PASSAGE
Chapel Hill Denham Forecasts Tighter Liquidity as NSE Opens Negative

Also, Chapel Hill Denham’s Women Investment Fund (WIF) gained 3bps while the Paramount Equity Fund (PEF) lost 35bps.

In the money market, interbank funding rates remained elevated at the start of the trading week due to provisioning for the wholesale FX auction.

Nonetheless, funding rates eased marginally, as the OBB and OVN rates moderated to 14.50% and 15.75% respectively (from 15.17% and 16.67% last Friday).

Financial system liquidity opened the week lower at N70.12bn compared to last Friday’s open of N613.26bn.

Chapel Hill Denham said it expects financial system liquidity to be tighter this week, as no major maturities are expected.

Meanwhile, the fixed income market recorded a largely positive performance on Monday. In the secondary T-bills market, the average rate opened the week unchanged at 2.54%.

However, in the open market operation (OMO) market, average discount rates on benchmark bills eased by 5bps to 4.58%. Analysts at Chapel Hill Denham attribute this to buy-ins on short (-20bps to 3.61%) and long (-3bps to 5.25%) DTMs.

In the secondary bond market, trading sentiments remained bullish as the average yield on benchmark bonds declined by 14bps to 8.82%. This was on buying sentiment across all tenors: short (-40bps to 5.94%), mid (-1bp to 8.82%) and long (-7bps to 10.97%) DTMs.

Elsewhere, the Naira exchange rate appreciated by 50kobo (+13bps) at the I & E window to N386.00. It was, however, unchanged at N361.00 and N455.00 at the official and parallel market windows, respectively. The external reserves stood at US$36.32 billion having dropped by 0.76% month to date as of 18 June 2020.

Chapel Hill Denham Forecasts Tighter Liquidity as NSE Opens Negative.

INFORMATION SHOWN
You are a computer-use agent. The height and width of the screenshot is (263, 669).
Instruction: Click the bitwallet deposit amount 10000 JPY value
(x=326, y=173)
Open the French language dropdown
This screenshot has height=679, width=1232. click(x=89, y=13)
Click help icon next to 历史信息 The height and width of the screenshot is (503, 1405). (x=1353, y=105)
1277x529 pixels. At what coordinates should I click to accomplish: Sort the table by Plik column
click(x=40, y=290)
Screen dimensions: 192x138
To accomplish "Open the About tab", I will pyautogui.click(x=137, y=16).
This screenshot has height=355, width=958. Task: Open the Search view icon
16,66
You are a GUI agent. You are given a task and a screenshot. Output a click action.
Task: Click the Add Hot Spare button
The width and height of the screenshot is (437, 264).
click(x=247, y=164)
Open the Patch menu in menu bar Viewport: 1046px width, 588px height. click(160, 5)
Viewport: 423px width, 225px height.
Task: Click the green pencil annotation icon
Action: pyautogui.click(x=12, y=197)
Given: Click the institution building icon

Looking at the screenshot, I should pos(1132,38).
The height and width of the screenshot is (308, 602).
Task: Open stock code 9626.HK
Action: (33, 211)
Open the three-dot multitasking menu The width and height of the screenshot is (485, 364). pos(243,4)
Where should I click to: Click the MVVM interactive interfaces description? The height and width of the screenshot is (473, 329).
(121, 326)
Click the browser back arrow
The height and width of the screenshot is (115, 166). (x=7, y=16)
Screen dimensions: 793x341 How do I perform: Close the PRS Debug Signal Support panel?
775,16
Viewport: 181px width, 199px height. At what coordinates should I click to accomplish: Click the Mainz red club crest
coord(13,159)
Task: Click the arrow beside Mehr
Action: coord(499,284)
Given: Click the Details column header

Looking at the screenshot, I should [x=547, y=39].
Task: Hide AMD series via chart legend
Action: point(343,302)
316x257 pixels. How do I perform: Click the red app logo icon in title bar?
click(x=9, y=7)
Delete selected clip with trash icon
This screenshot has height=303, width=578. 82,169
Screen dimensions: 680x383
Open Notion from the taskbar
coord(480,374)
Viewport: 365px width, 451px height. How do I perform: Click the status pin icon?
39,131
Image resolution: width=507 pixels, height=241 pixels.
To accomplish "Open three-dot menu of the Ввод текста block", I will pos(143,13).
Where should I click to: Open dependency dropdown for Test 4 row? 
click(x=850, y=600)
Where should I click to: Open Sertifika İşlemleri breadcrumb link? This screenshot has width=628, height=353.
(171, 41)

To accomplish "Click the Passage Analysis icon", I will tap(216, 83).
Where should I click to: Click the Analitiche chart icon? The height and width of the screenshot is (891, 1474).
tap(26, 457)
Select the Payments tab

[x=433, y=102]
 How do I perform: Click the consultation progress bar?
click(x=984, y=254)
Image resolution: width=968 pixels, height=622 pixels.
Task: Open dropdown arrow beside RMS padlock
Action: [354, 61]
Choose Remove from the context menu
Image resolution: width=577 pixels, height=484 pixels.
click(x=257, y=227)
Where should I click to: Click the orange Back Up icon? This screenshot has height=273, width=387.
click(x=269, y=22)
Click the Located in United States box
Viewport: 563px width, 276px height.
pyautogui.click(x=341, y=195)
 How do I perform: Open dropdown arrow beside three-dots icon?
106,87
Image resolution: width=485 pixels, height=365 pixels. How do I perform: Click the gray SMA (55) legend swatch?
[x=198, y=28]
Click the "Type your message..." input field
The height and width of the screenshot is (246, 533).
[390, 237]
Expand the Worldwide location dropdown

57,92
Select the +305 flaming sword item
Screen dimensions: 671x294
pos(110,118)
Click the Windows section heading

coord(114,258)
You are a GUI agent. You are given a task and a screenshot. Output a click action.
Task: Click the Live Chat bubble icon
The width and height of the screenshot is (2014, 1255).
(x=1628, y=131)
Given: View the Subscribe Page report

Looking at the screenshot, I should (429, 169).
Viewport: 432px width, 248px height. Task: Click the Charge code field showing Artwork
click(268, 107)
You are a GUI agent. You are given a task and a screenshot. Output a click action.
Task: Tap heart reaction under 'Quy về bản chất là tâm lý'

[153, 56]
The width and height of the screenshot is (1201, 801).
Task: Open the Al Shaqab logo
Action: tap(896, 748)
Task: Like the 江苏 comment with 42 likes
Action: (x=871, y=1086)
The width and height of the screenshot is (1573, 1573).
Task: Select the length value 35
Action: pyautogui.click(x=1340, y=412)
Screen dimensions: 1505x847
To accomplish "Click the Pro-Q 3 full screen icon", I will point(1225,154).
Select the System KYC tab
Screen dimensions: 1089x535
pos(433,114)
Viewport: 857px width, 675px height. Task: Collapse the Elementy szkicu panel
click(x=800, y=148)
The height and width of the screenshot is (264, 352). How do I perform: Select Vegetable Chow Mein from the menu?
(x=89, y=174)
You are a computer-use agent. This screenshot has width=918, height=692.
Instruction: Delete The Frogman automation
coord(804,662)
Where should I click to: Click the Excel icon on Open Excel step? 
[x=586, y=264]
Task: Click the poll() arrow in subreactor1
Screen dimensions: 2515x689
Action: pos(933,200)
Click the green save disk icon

GIVEN INSTRUCTION
In the market report on Chapel Hill Denham's liquidity forecast, at what level did financial system liquidity open the week?

ANSWER FOR THIS EXERCISE
N70.12bn